I like a "counting" approach to such tasks as "returning all subsets". Assuming S is a list of numbers without duplicates:

def subsets(S):   # S is a list of `whatever`
    result = []
    S = sorted(S)  # iff S can't be assumed to be sorted to start
    # S = sorted(set(S)) if duplicates are possible and must be pruned
    for i in range(2**len(S)):
        asubset = []
        for j, x in enumerate(S):
            if i & 1<<j: asubset.append(x)
        result.append(asubset)
    return result

Essentially, this exploits the 1-1 correspondence between subsets of N things and the binary forms of integers from 0 to 2**N - 1 .

Answer 2

There are no duplicated items between your without_ith and with_ith lists, since the lists in the former never contain S[i] and those in the latter always do. This means that there is no need to use set objects when you combine them, just concatenate one list onto the other and you'll be good! Or, you could use a single list variable and extend it with a list comprehension:

def subsets(S):
    results = [[]]
    for x in S:
        results.extend([item + [x] for item in results])
    return results

If your input list is sorted, all of the subsets will be too. If the input is not always going to be in order and you need the output to be, loop on sorted(S) instead of S directly. The items in the subsets will always be appear in the same order they are iterated over.
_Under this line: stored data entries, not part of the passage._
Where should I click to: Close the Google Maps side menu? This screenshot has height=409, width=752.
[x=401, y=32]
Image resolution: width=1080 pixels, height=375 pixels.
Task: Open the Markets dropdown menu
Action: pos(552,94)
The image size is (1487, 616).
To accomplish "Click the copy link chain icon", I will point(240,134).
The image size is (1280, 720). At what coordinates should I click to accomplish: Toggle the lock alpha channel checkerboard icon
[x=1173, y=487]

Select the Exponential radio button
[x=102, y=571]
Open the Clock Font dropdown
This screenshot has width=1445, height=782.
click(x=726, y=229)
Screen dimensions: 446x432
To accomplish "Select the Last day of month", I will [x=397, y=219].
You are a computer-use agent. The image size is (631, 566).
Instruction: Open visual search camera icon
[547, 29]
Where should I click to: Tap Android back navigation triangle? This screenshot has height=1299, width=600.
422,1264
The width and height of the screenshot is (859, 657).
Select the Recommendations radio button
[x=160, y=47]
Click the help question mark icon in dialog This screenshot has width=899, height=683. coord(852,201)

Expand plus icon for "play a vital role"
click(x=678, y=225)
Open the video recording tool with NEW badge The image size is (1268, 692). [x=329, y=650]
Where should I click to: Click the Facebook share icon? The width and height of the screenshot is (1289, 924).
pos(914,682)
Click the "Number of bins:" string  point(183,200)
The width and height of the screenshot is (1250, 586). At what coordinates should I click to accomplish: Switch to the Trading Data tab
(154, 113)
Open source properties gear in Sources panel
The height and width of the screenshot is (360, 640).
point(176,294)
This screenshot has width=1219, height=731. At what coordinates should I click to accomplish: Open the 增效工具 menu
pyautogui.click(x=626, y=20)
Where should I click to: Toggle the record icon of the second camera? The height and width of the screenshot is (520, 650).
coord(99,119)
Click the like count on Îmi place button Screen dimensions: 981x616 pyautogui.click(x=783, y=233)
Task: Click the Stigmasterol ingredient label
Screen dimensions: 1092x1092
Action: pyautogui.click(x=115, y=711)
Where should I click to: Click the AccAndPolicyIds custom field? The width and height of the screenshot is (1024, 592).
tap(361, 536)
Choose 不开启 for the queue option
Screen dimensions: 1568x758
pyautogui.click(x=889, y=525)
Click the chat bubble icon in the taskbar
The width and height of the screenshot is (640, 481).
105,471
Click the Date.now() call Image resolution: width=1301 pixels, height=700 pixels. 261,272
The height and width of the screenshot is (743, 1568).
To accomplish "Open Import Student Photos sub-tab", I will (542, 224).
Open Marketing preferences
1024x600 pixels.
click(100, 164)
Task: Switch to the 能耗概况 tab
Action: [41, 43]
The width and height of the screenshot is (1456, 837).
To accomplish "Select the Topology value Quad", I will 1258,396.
Note that it is important that you use a list comprehension in the extend call, rather than a generator expression. A generator would continue iterating over the newly added items, resulting in an infinite loop (until your system runs out of memory to expand the list).

Answer 3

Looks like list comprehension is faster than appending items because using it does not need to load the list append function into memory. Check this great article on a deep list comprehension vs append comparison.

So, for your particular problem, I guess list comprehension is faster.